:: Source material
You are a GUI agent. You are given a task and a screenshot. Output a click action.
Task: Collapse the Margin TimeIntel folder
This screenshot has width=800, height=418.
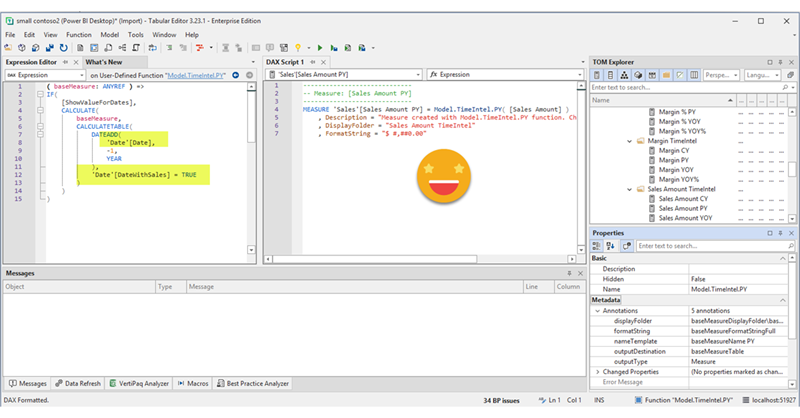(x=630, y=141)
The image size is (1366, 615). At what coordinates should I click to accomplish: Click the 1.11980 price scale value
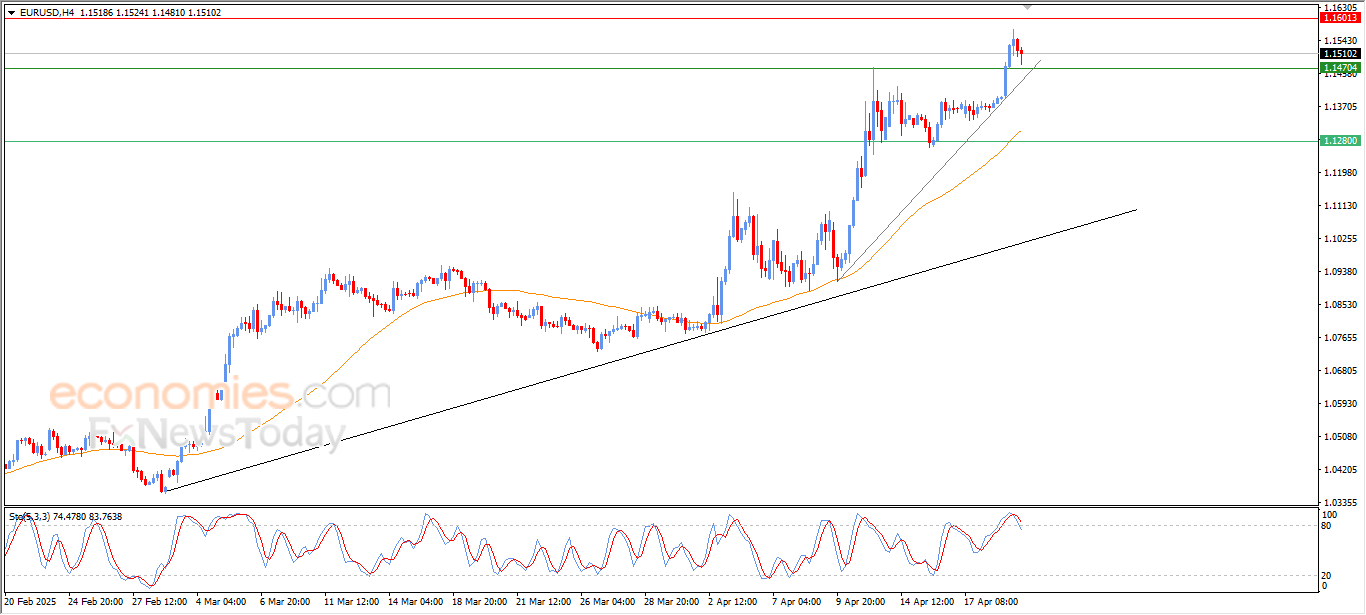point(1339,173)
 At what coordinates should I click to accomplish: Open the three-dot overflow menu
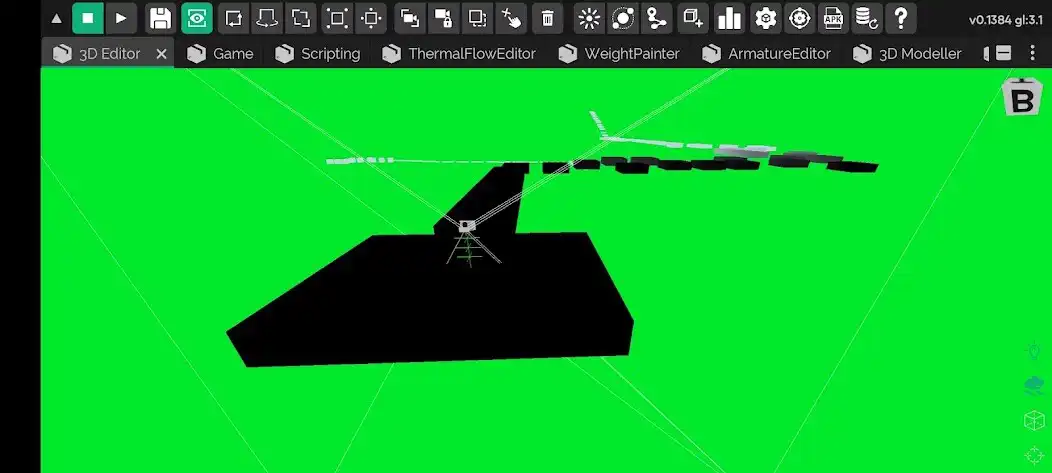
::::
Problem
Repeat every entry exactly. Do not include the pictures.

Reply to the task
You are a GUI agent. You are given a task and a screenshot. Output a click action.
Task: Collapse the Margin TimeIntel folder
This screenshot has width=800, height=418.
(x=630, y=141)
The image size is (1366, 615). At what coordinates should I click to accomplish: Click the 1.11980 price scale value
point(1339,173)
 At what coordinates should I click to accomplish: Open the three-dot overflow menu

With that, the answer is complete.